Collection entries ::
________________

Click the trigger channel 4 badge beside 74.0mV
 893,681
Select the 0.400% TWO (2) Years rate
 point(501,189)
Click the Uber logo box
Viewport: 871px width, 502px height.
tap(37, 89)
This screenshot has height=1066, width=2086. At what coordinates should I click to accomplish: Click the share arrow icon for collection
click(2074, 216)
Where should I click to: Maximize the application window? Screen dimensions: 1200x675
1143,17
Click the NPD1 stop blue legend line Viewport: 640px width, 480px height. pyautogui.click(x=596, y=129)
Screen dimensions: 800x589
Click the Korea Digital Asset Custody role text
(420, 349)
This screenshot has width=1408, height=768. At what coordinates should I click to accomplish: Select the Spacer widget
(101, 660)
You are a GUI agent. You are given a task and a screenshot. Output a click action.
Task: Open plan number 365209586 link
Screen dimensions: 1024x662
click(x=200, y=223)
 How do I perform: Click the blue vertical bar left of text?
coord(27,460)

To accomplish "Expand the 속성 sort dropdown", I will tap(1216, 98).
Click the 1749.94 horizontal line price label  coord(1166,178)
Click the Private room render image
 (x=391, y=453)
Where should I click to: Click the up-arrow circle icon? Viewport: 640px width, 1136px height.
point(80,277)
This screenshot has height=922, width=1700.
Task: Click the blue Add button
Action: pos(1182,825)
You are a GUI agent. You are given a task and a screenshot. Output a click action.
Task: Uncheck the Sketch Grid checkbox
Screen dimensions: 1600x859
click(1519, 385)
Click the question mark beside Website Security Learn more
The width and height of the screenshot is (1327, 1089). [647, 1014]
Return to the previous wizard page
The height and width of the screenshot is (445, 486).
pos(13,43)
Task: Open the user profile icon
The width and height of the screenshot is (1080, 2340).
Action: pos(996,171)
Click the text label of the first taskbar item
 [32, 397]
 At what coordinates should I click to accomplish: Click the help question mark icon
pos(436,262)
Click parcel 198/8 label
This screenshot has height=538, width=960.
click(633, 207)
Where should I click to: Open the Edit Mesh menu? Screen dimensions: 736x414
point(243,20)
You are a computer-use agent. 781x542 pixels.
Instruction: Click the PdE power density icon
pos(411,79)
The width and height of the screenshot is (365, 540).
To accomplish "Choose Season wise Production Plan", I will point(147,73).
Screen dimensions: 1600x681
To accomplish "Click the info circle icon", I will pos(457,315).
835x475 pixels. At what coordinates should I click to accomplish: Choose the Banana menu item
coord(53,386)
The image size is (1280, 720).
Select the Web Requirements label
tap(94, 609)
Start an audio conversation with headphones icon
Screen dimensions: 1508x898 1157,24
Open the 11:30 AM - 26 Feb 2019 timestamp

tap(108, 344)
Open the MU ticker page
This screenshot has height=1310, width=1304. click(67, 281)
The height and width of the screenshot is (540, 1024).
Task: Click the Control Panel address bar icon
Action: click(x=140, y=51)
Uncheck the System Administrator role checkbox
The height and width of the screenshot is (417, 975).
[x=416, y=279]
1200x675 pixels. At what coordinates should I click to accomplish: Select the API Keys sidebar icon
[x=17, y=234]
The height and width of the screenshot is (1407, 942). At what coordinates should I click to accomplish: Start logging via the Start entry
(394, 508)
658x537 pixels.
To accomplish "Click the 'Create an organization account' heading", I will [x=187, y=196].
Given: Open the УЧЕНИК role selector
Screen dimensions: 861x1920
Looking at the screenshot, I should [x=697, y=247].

________________

Action item :: What you return must match the records above exactly.

Response area ::
Click the trigger channel 4 badge beside 74.0mV
 893,681
Select the 0.400% TWO (2) Years rate
 point(501,189)
Click the Uber logo box
Viewport: 871px width, 502px height.
tap(37, 89)
This screenshot has height=1066, width=2086. At what coordinates should I click to accomplish: Click the share arrow icon for collection
click(2074, 216)
Where should I click to: Maximize the application window? Screen dimensions: 1200x675
1143,17
Click the NPD1 stop blue legend line Viewport: 640px width, 480px height. pyautogui.click(x=596, y=129)
Screen dimensions: 800x589
Click the Korea Digital Asset Custody role text
(420, 349)
This screenshot has width=1408, height=768. At what coordinates should I click to accomplish: Select the Spacer widget
(101, 660)
You are a GUI agent. You are given a task and a screenshot. Output a click action.
Task: Open plan number 365209586 link
Screen dimensions: 1024x662
click(x=200, y=223)
 How do I perform: Click the blue vertical bar left of text?
coord(27,460)

To accomplish "Expand the 속성 sort dropdown", I will tap(1216, 98).
Click the 1749.94 horizontal line price label  coord(1166,178)
Click the Private room render image
 (x=391, y=453)
Where should I click to: Click the up-arrow circle icon? Viewport: 640px width, 1136px height.
point(80,277)
This screenshot has height=922, width=1700.
Task: Click the blue Add button
Action: pos(1182,825)
You are a GUI agent. You are given a task and a screenshot. Output a click action.
Task: Uncheck the Sketch Grid checkbox
Screen dimensions: 1600x859
click(1519, 385)
Click the question mark beside Website Security Learn more
The width and height of the screenshot is (1327, 1089). [647, 1014]
Return to the previous wizard page
The height and width of the screenshot is (445, 486).
pos(13,43)
Task: Open the user profile icon
The width and height of the screenshot is (1080, 2340).
Action: pos(996,171)
Click the text label of the first taskbar item
 [32, 397]
 At what coordinates should I click to accomplish: Click the help question mark icon
pos(436,262)
Click parcel 198/8 label
This screenshot has height=538, width=960.
click(633, 207)
Where should I click to: Open the Edit Mesh menu? Screen dimensions: 736x414
point(243,20)
You are a computer-use agent. 781x542 pixels.
Instruction: Click the PdE power density icon
pos(411,79)
The width and height of the screenshot is (365, 540).
To accomplish "Choose Season wise Production Plan", I will point(147,73).
Screen dimensions: 1600x681
To accomplish "Click the info circle icon", I will pos(457,315).
835x475 pixels. At what coordinates should I click to accomplish: Choose the Banana menu item
coord(53,386)
The image size is (1280, 720).
Select the Web Requirements label
tap(94, 609)
Start an audio conversation with headphones icon
Screen dimensions: 1508x898 1157,24
Open the 11:30 AM - 26 Feb 2019 timestamp

tap(108, 344)
Open the MU ticker page
This screenshot has height=1310, width=1304. click(67, 281)
The height and width of the screenshot is (540, 1024).
Task: Click the Control Panel address bar icon
Action: click(x=140, y=51)
Uncheck the System Administrator role checkbox
The height and width of the screenshot is (417, 975).
[x=416, y=279]
1200x675 pixels. At what coordinates should I click to accomplish: Select the API Keys sidebar icon
[x=17, y=234]
The height and width of the screenshot is (1407, 942). At what coordinates should I click to accomplish: Start logging via the Start entry
(394, 508)
658x537 pixels.
To accomplish "Click the 'Create an organization account' heading", I will [x=187, y=196].
Given: Open the УЧЕНИК role selector
Screen dimensions: 861x1920
Looking at the screenshot, I should [x=697, y=247].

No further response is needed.